### [What is expected]
In the forum thread below about sorting file names, what character should 'p_sort' put between the sorted file names so its output can be fed into 'xargs'?

### [Text block]
▼
Janis Papanagnou <janis_papanagnou+ng@hotmail.com>:
How would the main function look like that I could embed in my call to
make a numerically sorted list. Say, something like, for example,
viewer $( p_sort P*.HTM )
where p_sort would be the Python code. - Note: this is no appropriate
solution since it would anyway not work correctly for file names with
embedded blanks and newlines. I just want to get a closer
understanding how you think this would be usable in shell (or from
shell). Thanks.
If ‘p_sort’ is designed to output the sorted file names separated by an ASCII NUL character rather than a newline then, using the GNU version of ‘xargs’, one can feed that output into ‘xargs’:
{
p_sort P*.HTM 3<&- |
xargs --null --no-run-if-empty -- sh -c \
'exec 0<&3 3<&- "$@"' sh \
viewer
} 3<&0
This will avoid the problems with funny characters (including blanks and linefeeds) in filenames processed by the shell.
On Sun, 16 Jun 2024 11:48:25 +0200, Janis Papanagnou wrote:
How would the main function look like that I could embed in my call to
make a numerically sorted list.
That’s what the code I posted does.
On Mon, 17 Jun 2024 08:32:21 +0200, Janis Papanagnou wrote:
... I've got the impression that it rather sorts only the
_hard-coded data_ ...
So get the data from the usual sources, e.g. os.listdir().
Anyway. Don't bother.
I can only lead the horse to water, I cannot make you drink.
... I've got the impression that it rather sorts only the
_hard-coded data_ ...
Anyway. Don't bother.
IOW; I'd have to learn Python completely to understand your code and get
the details properly.
In the present form it's just useless and off-topic here. But as said,
don't bother.
On Mon, 17 Jun 2024 09:44:55 +0200, Janis Papanagnou wrote:
IOW; I'd have to learn Python completely to understand your code and get
the details properly.
I give you a fish, you eat for a day. You learn to fish, you eat for a >lifetime.
In the present form it's just useless and off-topic here. But as said,
don't bother.
Have you received a better offer yet?
If ‘p_sort’ is designed to output the sorted file names separated
by an ASCII NUL character rather than a newline then, using the
GNU version of ‘xargs’, one can feed that output into ‘xargs’:
{
p_sort P*.HTM 3<&- |
xargs --null --no-run-if-empty -- sh -c \
'exec 0<&3 3<&- "$@"' sh \
viewer
} 3<&0
I'm using ksh here...
I can set the shell parameters in numerical order
$ set {1..100}
then sort them _lexicographically_
$ set -s
Or do both in one
$ set -s {1..100}
I haven't found anything to sort them _numerically_ in shell.
▲
### [Collected material]
▼
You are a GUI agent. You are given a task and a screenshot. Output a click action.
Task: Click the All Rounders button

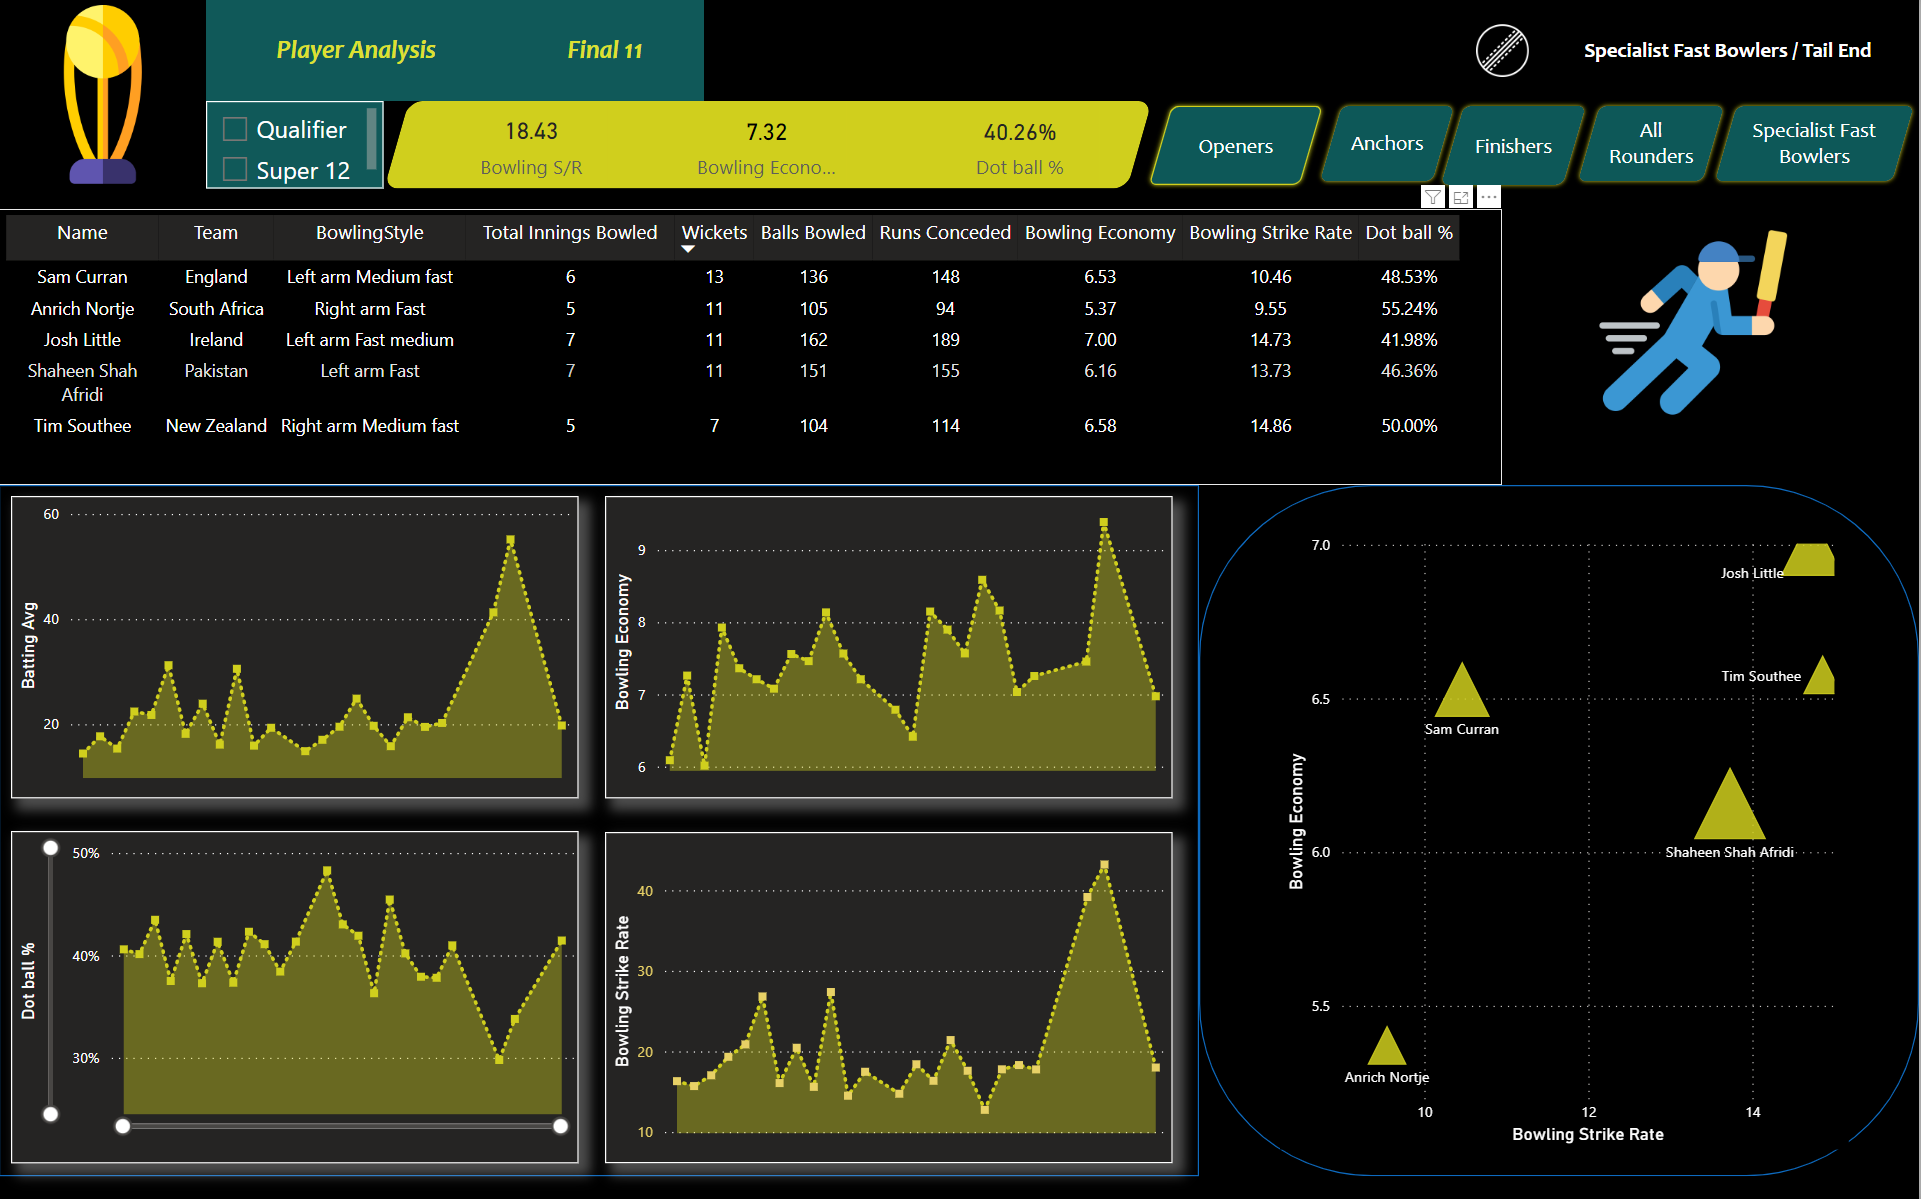click(x=1650, y=144)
▲
### [Task output]
An ASCII NUL character, rather than a newline.